Oh yes! We do that all the time! I’ve seen caregiver discrimination of this form for so long. We want women to be machines producing babies, taking care of them AND performing the best at work. Yet, we continue to be prejudiced against working mothers.
- Most heinously? We discriminate among our mothers!
Single / Unmarried mother ? – Saali Besharam! (oh and do grind your teeth and grunt a bit when using this language)
A working mother ? Kya ghar ka dhyaan rakhti hogi yaar!
A woman who doesn’t want to be a mother – irresponsible, selfish bitch!
I mean wow! Perhaps I’m pessimistic. I have loads of happy friends, happy to be mothers! All power to you ladies! However, a batch of 100 women I know isn’t sufficient percentage for me to celebrate mother’s day !
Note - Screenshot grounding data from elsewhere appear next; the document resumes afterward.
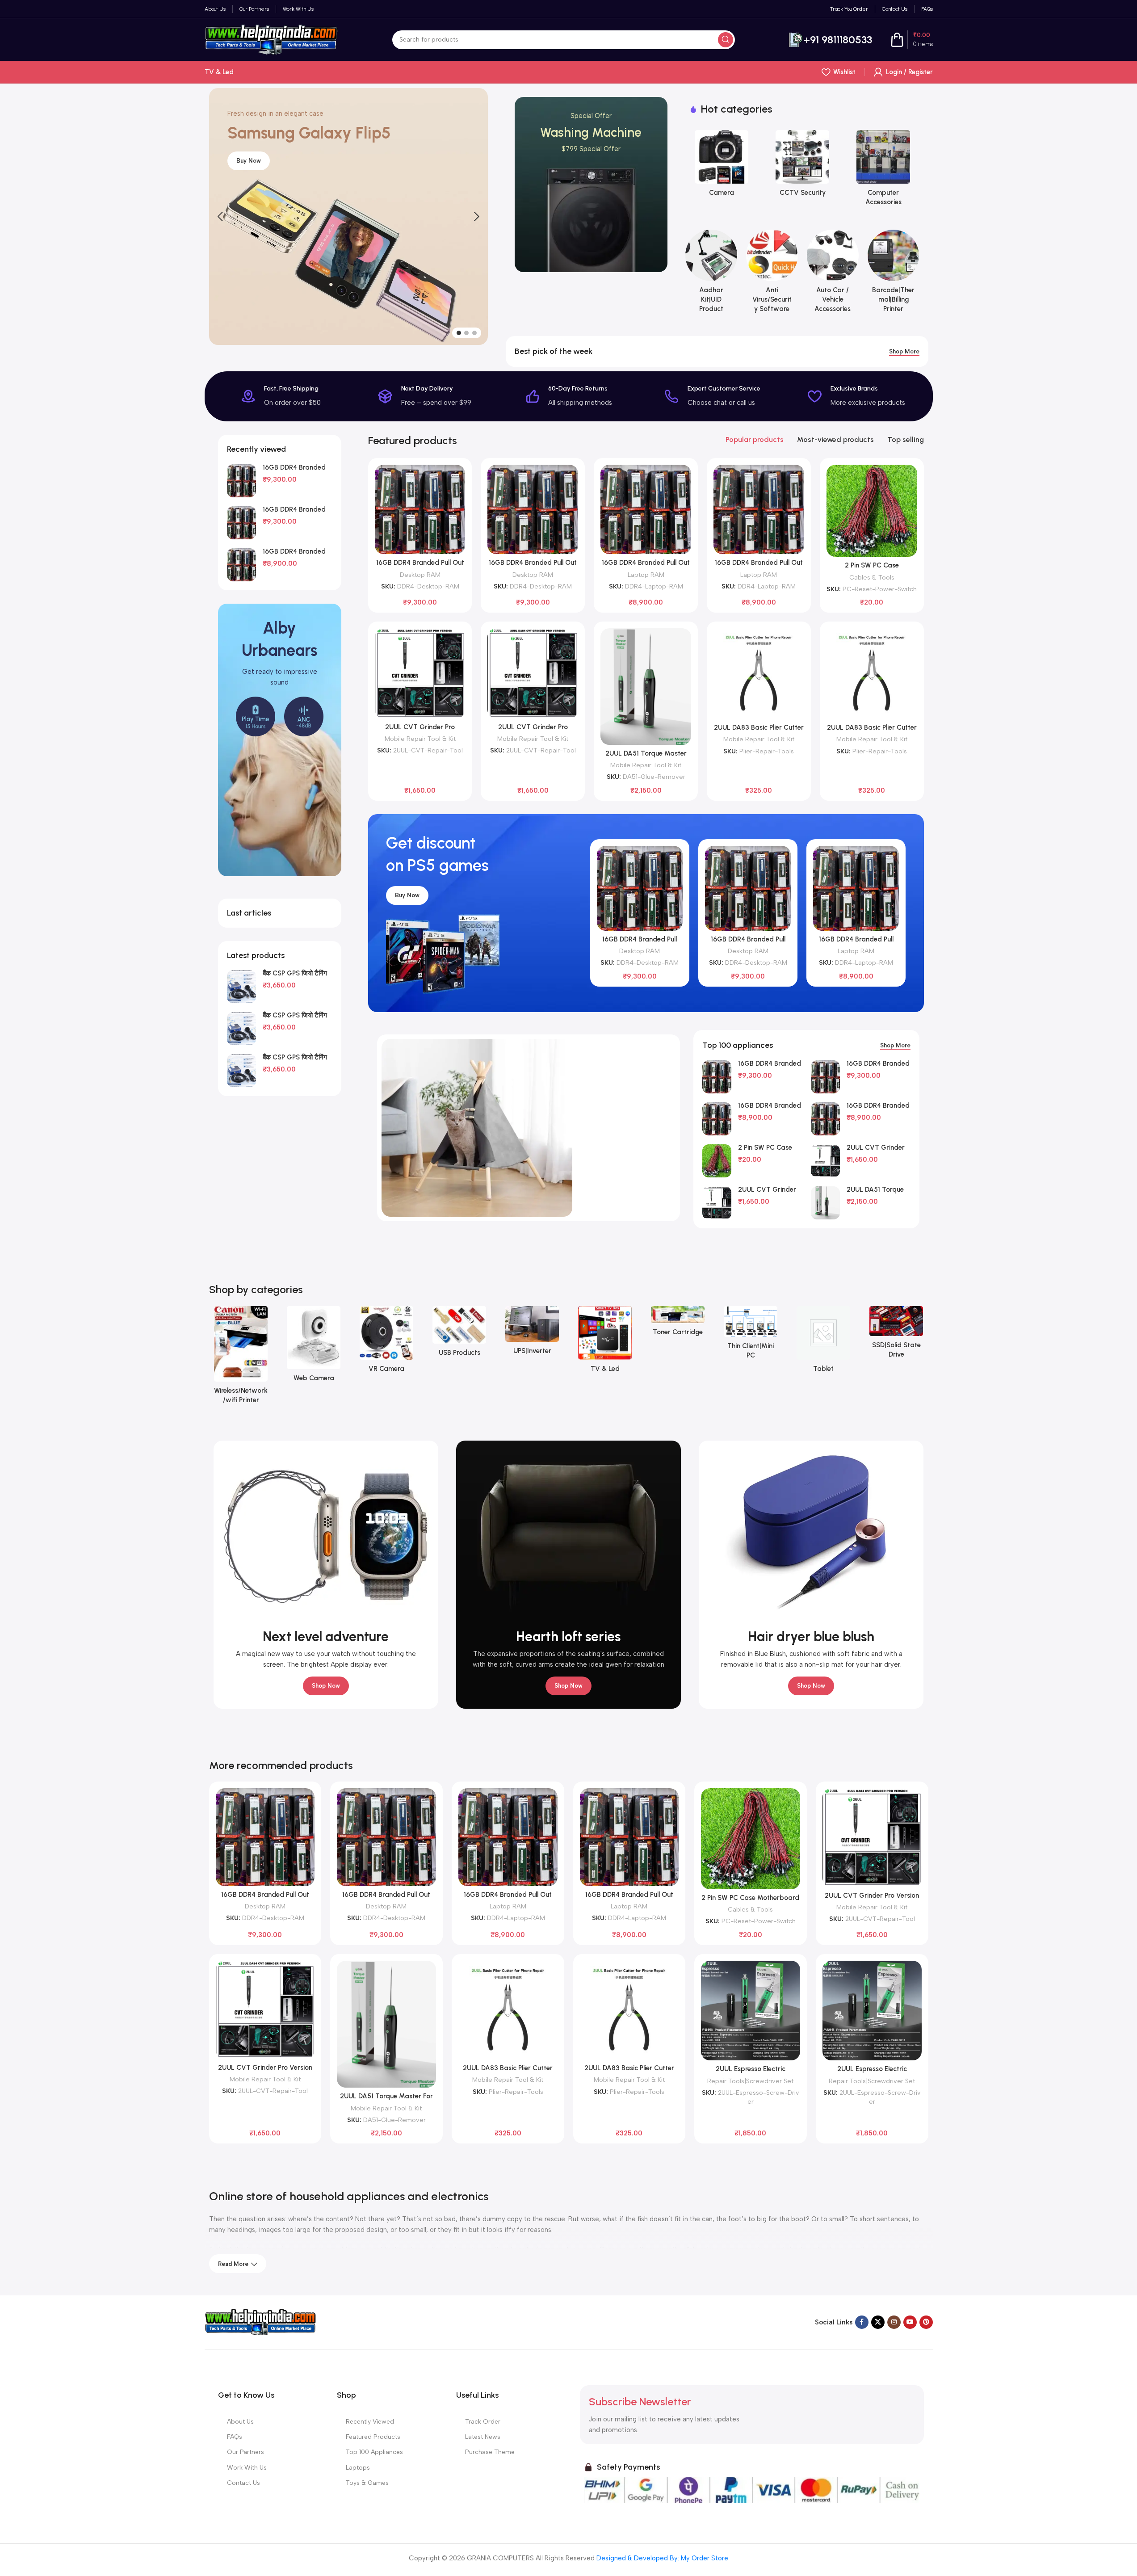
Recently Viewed (370, 2421)
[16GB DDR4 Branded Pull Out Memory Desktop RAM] (241, 480)
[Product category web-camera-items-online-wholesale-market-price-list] (314, 1346)
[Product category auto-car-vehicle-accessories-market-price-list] (833, 274)
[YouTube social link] (910, 2322)
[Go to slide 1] (459, 333)
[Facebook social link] (861, 2322)
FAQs (234, 2437)
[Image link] (260, 2322)
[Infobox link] (830, 39)
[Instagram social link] (894, 2322)
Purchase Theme (490, 2452)
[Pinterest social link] (926, 2322)
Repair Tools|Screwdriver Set (750, 2081)
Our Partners (245, 2452)
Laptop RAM (646, 575)
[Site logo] (272, 39)
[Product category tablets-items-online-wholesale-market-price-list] (824, 1342)
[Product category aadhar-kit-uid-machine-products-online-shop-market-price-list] (711, 274)
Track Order (482, 2421)
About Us (240, 2421)
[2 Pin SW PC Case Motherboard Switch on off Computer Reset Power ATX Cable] (872, 511)
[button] (220, 217)
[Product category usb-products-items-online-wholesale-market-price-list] (459, 1334)
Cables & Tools (871, 577)
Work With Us (247, 2467)
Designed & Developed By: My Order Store (661, 2558)
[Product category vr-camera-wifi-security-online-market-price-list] (387, 1342)
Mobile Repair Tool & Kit (420, 739)
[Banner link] (591, 184)
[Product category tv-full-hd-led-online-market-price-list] (605, 1342)
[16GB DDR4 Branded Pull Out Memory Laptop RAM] (241, 564)
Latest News (482, 2437)
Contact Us (243, 2483)
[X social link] (878, 2322)
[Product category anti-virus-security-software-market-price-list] (772, 274)
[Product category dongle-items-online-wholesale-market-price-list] (803, 166)
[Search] (725, 39)
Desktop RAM (420, 575)
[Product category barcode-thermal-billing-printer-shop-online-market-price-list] (893, 274)
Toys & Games (367, 2483)
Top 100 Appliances (374, 2452)
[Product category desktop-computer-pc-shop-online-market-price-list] (722, 166)
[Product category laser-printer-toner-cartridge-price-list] (678, 1323)
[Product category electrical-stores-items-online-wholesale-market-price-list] (883, 166)
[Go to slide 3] (474, 333)
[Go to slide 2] (466, 333)
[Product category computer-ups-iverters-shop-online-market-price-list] (532, 1333)
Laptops (358, 2467)
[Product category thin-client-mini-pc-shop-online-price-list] (751, 1335)
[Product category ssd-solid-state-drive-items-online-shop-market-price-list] (896, 1335)
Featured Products (373, 2437)
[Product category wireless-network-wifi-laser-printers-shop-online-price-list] (241, 1357)
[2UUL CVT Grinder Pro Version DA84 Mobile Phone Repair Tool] (420, 673)
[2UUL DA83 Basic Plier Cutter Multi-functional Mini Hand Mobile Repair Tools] (758, 673)
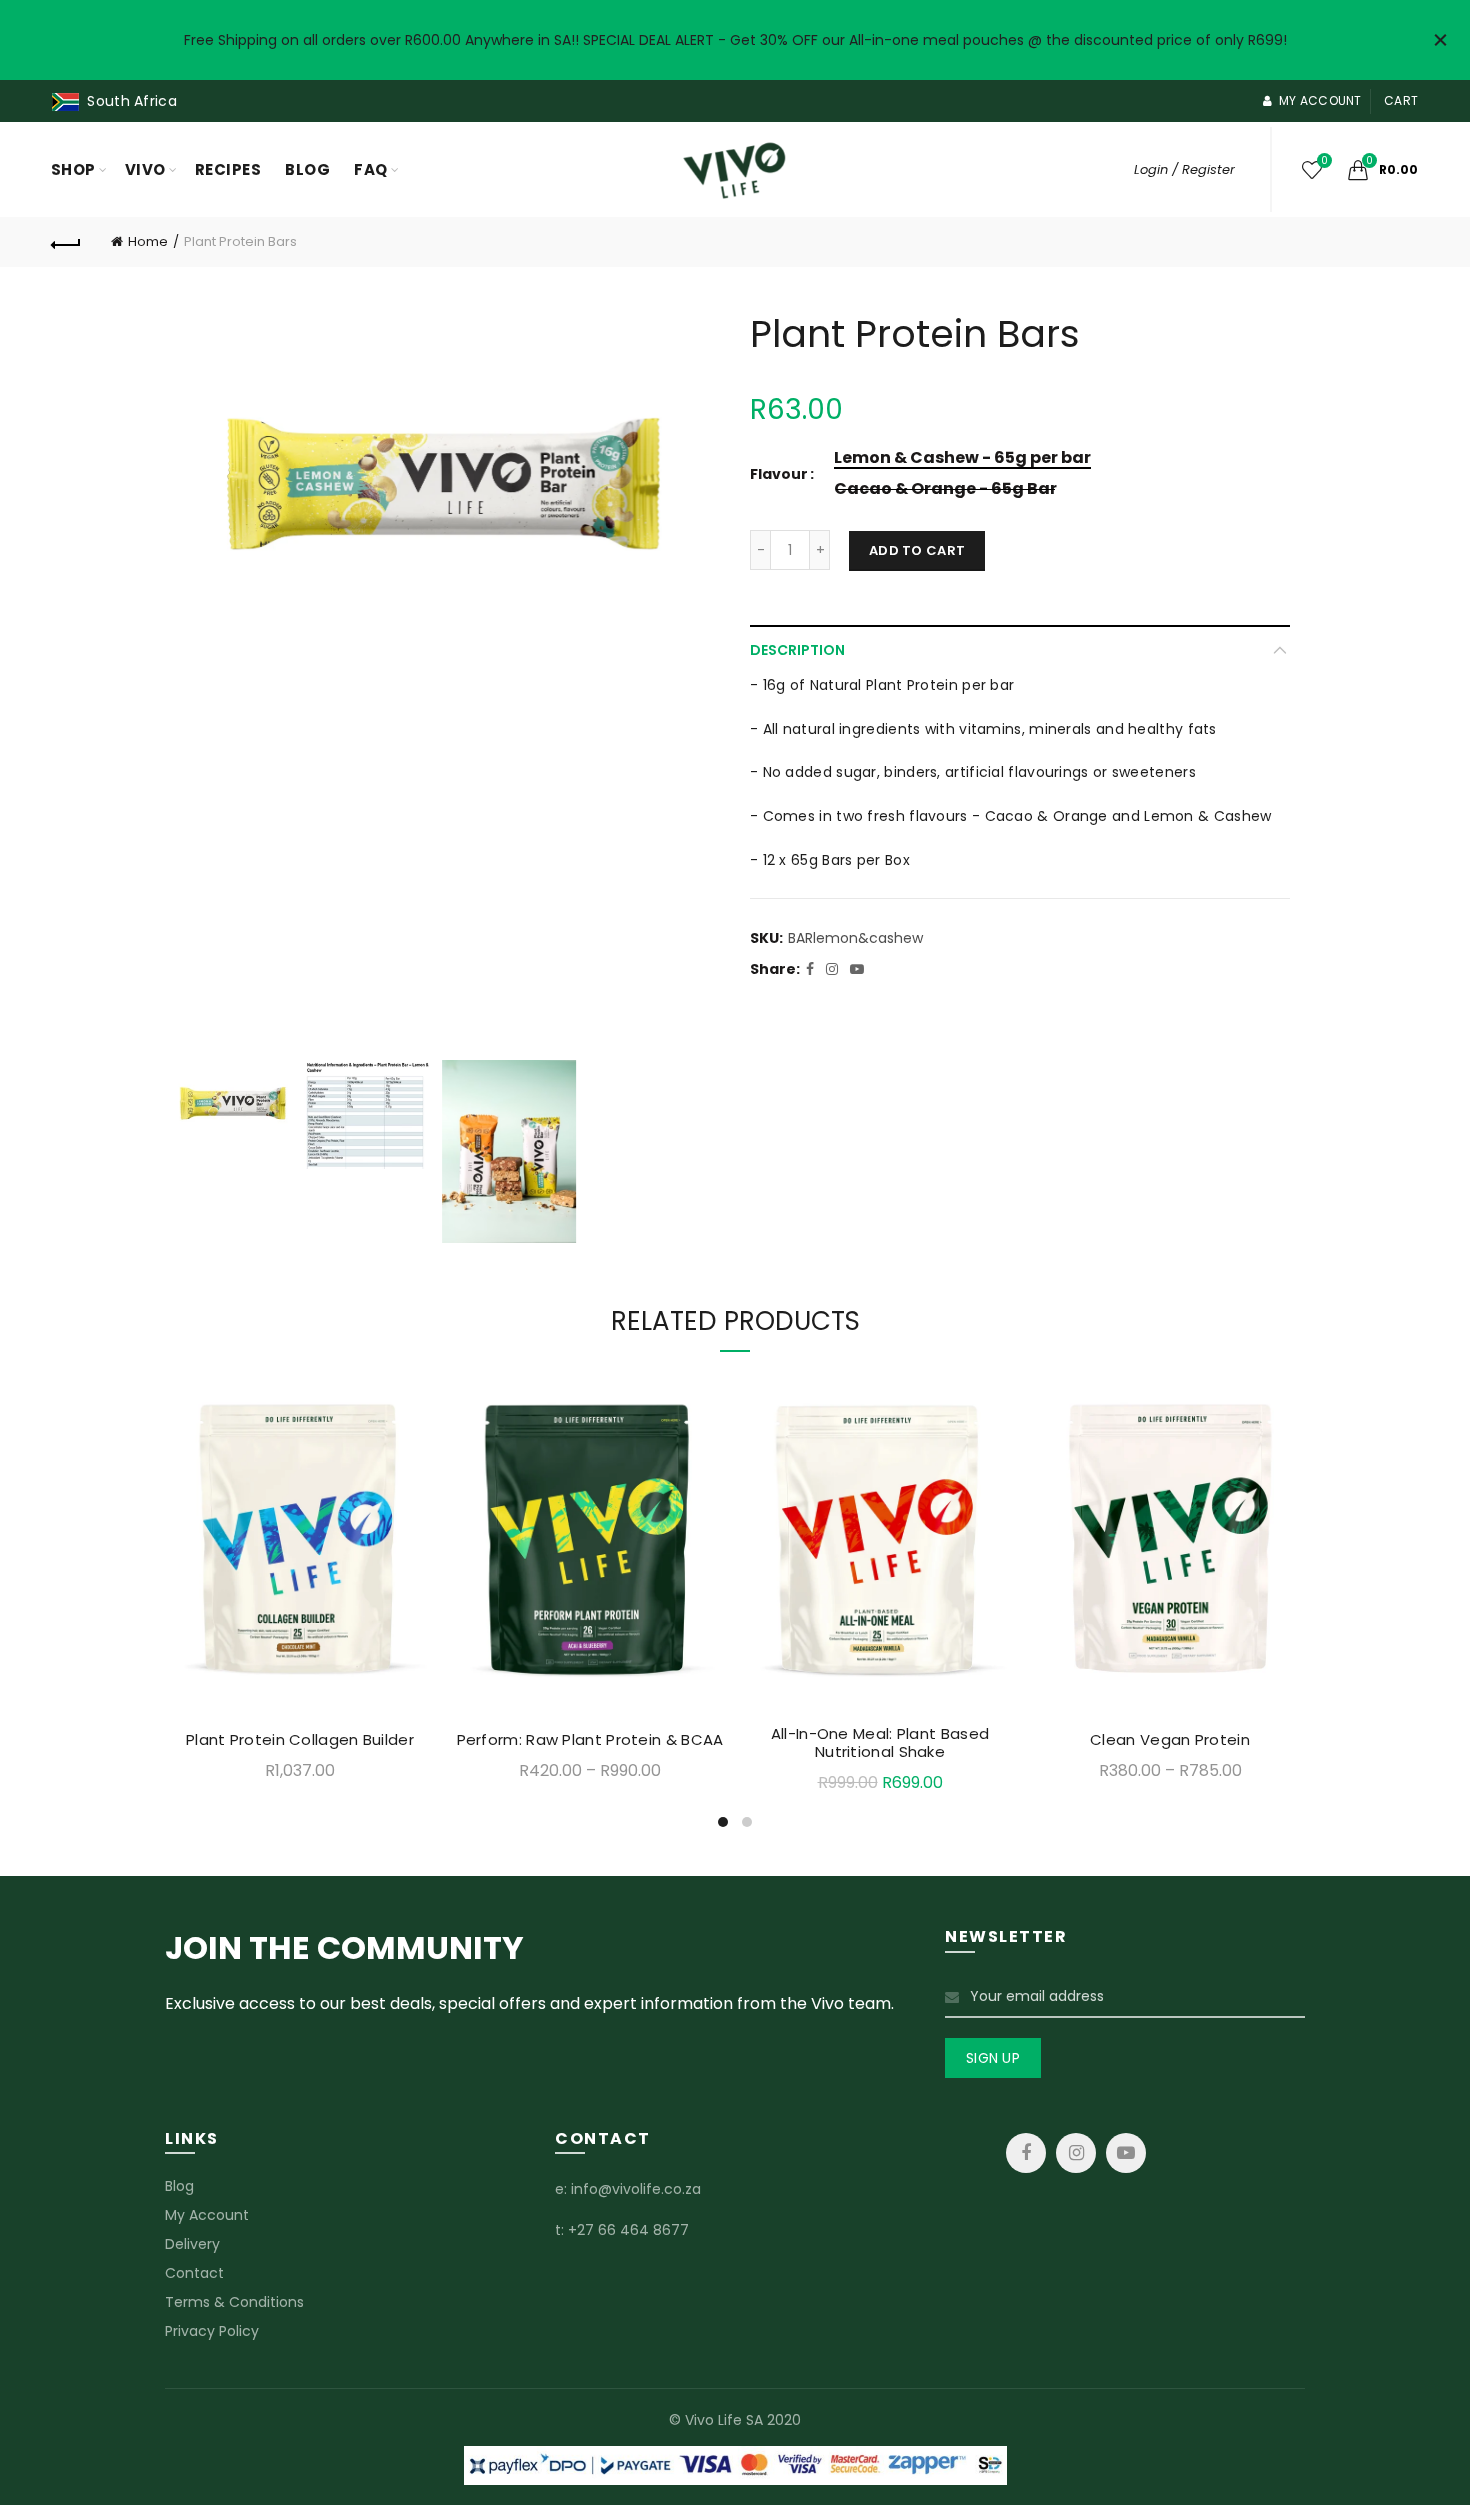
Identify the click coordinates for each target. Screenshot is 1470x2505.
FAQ (371, 169)
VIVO (145, 169)
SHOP (73, 169)
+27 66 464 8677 (628, 2230)
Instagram (1076, 2153)
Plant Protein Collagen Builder (300, 1740)
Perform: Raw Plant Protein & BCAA (590, 1740)
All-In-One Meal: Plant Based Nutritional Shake (880, 1743)
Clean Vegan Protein (1170, 1740)
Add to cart (917, 550)
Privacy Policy (212, 2331)
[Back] (67, 242)
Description (797, 650)
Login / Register (1184, 169)
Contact (194, 2273)
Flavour (779, 474)
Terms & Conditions (234, 2302)
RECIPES (228, 169)
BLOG (307, 169)
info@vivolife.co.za (636, 2189)
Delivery (192, 2244)
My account (1320, 100)
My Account (207, 2215)
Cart (1401, 100)
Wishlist (1324, 161)
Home (148, 241)
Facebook (1026, 2153)
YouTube (1126, 2153)
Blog (179, 2186)
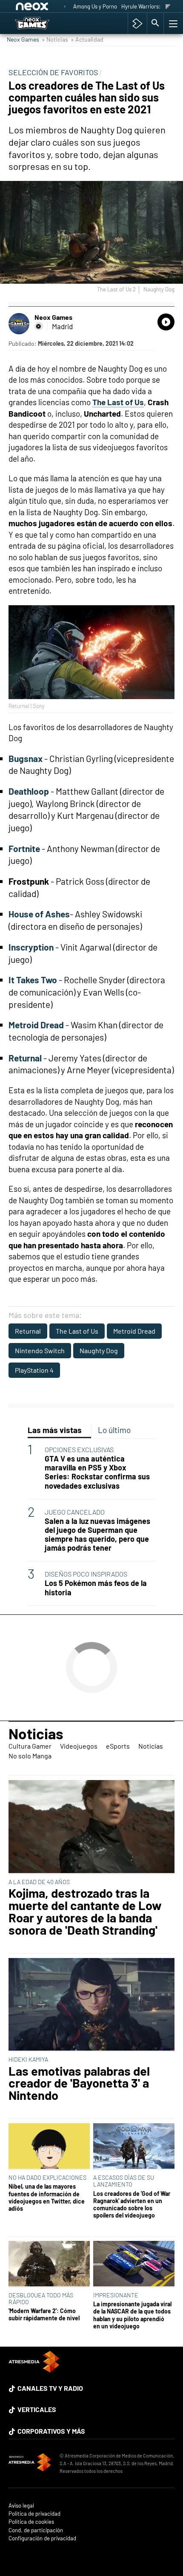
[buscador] (155, 23)
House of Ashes (39, 914)
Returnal (28, 1331)
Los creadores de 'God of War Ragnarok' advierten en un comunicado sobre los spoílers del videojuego (131, 2204)
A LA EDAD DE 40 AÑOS (39, 1881)
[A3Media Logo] (34, 2370)
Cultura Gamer (30, 1746)
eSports (118, 1746)
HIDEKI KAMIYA (28, 2059)
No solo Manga (30, 1756)
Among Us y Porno (95, 6)
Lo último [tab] (114, 1430)
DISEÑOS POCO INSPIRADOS (86, 1574)
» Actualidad (87, 39)
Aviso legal (21, 2506)
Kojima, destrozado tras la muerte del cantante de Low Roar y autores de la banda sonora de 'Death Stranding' (85, 1911)
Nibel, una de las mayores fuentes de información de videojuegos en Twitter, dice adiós (47, 2197)
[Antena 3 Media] (30, 2463)
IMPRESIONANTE (115, 2295)
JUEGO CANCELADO (75, 1512)
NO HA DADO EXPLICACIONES (47, 2177)
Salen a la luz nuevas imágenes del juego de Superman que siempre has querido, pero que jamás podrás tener (97, 1534)
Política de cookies (31, 2522)
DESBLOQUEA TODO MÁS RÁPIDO (41, 2298)
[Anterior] (64, 7)
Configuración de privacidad (42, 2538)
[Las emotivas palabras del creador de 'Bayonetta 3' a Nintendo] (91, 2005)
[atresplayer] (137, 23)
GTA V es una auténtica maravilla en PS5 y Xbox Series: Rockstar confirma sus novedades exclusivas (97, 1472)
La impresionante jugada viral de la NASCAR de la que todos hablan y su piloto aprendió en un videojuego (132, 2315)
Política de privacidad (34, 2514)
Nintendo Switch (40, 1350)
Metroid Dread (134, 1331)
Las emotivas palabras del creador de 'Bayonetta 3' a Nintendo (79, 2083)
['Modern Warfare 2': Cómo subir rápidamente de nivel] (49, 2264)
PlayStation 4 (34, 1370)
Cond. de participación (36, 2530)
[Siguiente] (167, 7)
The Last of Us (77, 1331)
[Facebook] (38, 326)
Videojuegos (78, 1746)
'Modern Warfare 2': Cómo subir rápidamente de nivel (44, 2314)
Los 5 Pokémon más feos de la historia (96, 1588)
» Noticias (55, 39)
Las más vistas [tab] (55, 1430)
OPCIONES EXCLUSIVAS (79, 1449)
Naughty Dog (99, 1350)
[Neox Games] (41, 23)
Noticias (36, 1733)
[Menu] (172, 23)
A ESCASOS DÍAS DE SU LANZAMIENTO (123, 2181)
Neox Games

I told you I will return to my family banter again at the beginning of the post. Here’s what happened…
Me: Dad, is it not hypocrisy to be celebrating mothers’ day when we as a society are so messed up.
Dad (sigh): Unfortunately, yes it is.
Me : I am sorry mom, I took so much time to actually realize your value in my life. Now that I do, will you be happy if I still did not wish you a ‘Happy Mother’s Day!”
Mom (with a smile) : I’ll be happier if you wish me after earning that right like you say. Go change the world, talk, write, do something. Do your bit and then come and wish me, I’ll be happy!
With this thought, on this day – A Very Happy Mother’s Day to All the Struggling Mothers out there! May you shine and May you help your sisters shine!